Governments often turn to taxation as a lever to reduce public health risks, curb nicotine use, and generate revenue. In principle, that makes sense. But having seen Australia’s approach firsthand—as a former Australian Federal Police officer and founder of the Tobacco Strike Team—I can tell you this: when taxation goes too far, the consequences are swift, dangerous, and difficult to reverse.
What Happened in Australia: A Cautionary Tale
Australia introduced some of the world’s highest taxes on nicotine products, including alternatives like pouches and vapes. While the goal was to reduce smoking and nicotine addiction, what followed was a dramatic case of unintended consequences.
Vanishing Legal Revenue
With over 65% of the retail price of cigarettes now tied to tax, many Australians abandoned the legal market altogether. That money didn’t vanish—it simply flowed into the pockets of illicit traders. A legal 20-pack now costs around $40; you can find the same pack for $14 on the black market.
Illicit Market Surge
Despite daily smoking rates dropping from 11.6% in 2019 to 8.8% in 2023, the illicit market has exploded. Nicotine is now the second-largest illicit drug market in Australia in terms of user numbers. I’ve seen black market production span everything from unauthorized imports to dangerous homemade concoctions. None of it is regulated. All of it is risky.
Violence and Organized Crime
This is what troubles me most. Since 2023, we’ve seen over 200 arson attacks on shops and warehouses tied to illegal nicotine. Homicides, kidnappings, extortion—all tied to turf wars between organized crime groups. Well-intended policy lit the fuse for criminal growth.
The EU Should Take Note
If the EU follows a similar high-taxation model on nicotine pouches and harm-reduction products, it risks repeating these mistakes.
Black Market Growth
Price users out of the legal market, and they won’t stop using. They’ll just buy from unregulated sources—often cross-border or digital—and public health protections go out the window.
Industry Collapse and Job Losses
Overtaxing safer alternatives won’t just shrink demand—it will strangle legitimate businesses, gut supply chains, and reduce public health funding by choking off excise revenue.
Empowering Criminal Networks
High-profit, low-risk illicit trade opportunities are magnets for organized crime. Europe is already vulnerable to cross-border smuggling. Add punitive tax policy to the mix, and you’ll see an illicit nicotine boom—just like we did.
There’s a Smarter Way Forward
Based on what I’ve seen and studied, here’s what I’d urge EU leaders to consider:
✅ Moderate, Risk-Proportionate Taxation
Find the balance. Discourage excessive use, especially among youth—but don’t make safer alternatives inaccessible. Tax pouches at levels that reflect their lower risk compared to cigarettes.
✅ Consumer Education
Don’t just tax—inform. Educate consumers about the dangers of illicit products and empower them to make safer choices.

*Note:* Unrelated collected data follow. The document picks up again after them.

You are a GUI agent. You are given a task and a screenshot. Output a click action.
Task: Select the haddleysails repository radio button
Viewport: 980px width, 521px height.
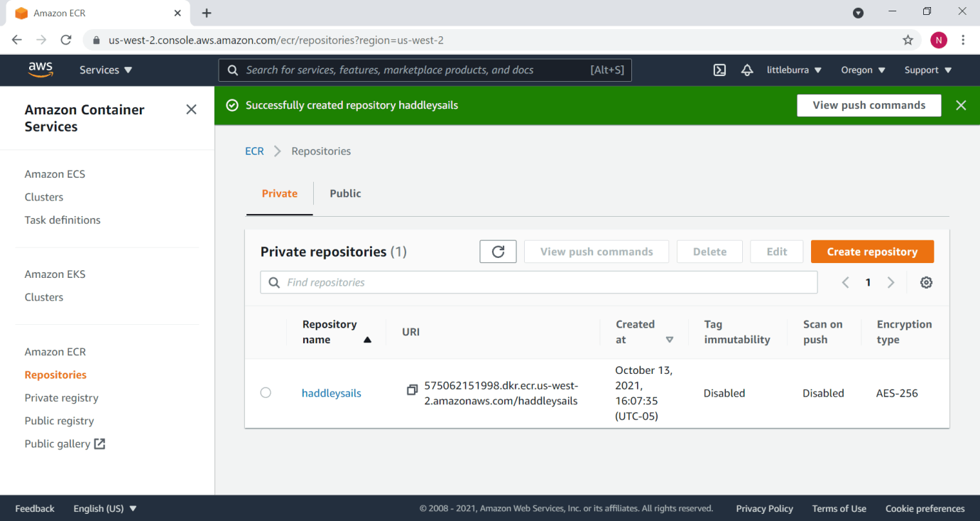pyautogui.click(x=266, y=392)
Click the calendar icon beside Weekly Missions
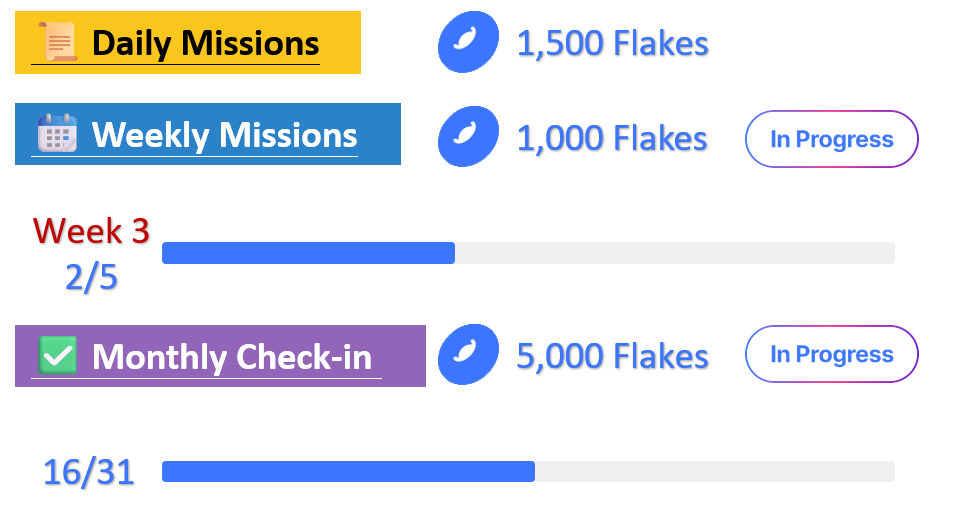The width and height of the screenshot is (955, 526). click(x=57, y=133)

✅ Keep Products Legal but Regulated
Ensure alternatives remain available under well-enforced safety standards. Give people an on-ramp to quit combustible tobacco without pushing them into criminal markets.
Final Thoughts
Australia’s policy mistakes should be a flashing red light for EU regulators. We’ve seen the chaos that follows when taxation overshoots its mark. The result wasn’t better public health—it was black markets, violence, and billions in lost revenue.

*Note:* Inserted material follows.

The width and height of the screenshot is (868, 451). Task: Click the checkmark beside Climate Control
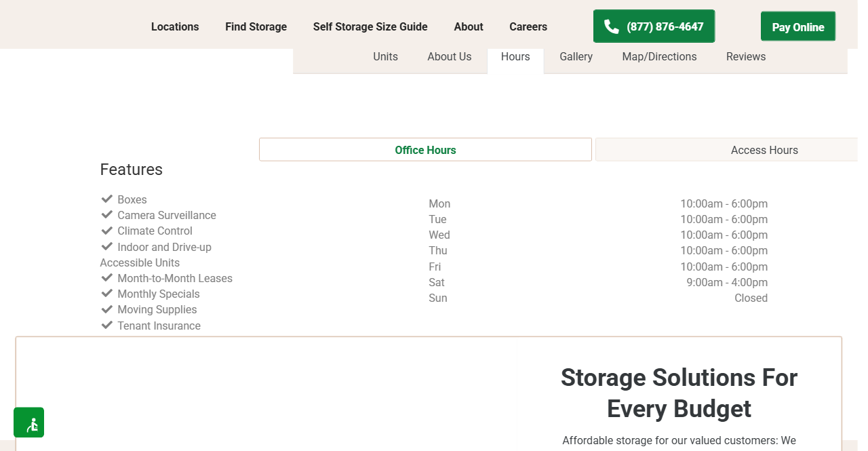[106, 230]
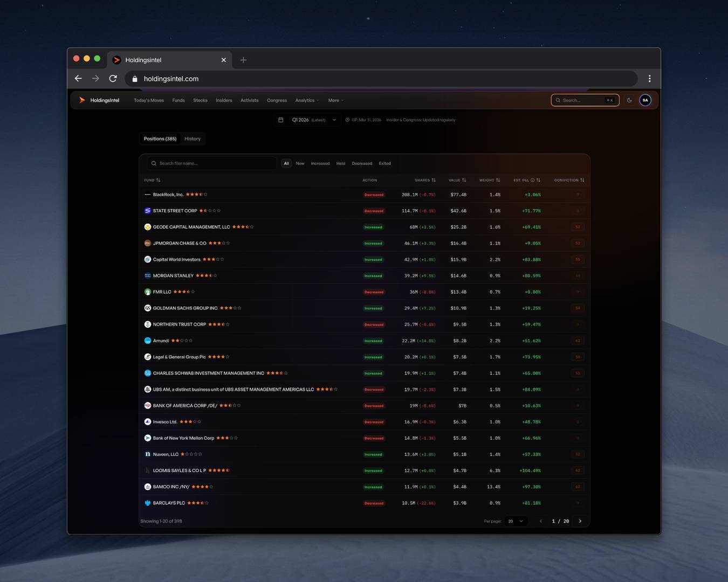
Task: Click the Holdingsintel logo icon
Action: pos(82,100)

Europe has the chance to get this right. By taking a proportionate, evidence-based approach, the EU can reduce smoking, support innovation, and keep its streets—and its citizens—safer.
Rohan Pike is a law enforcement consultant and former investigator with the Australian Federal Police and Australian Border Force. He founded Australia’s Tobacco Strike Team and advises governments globally on illicit trade prevention.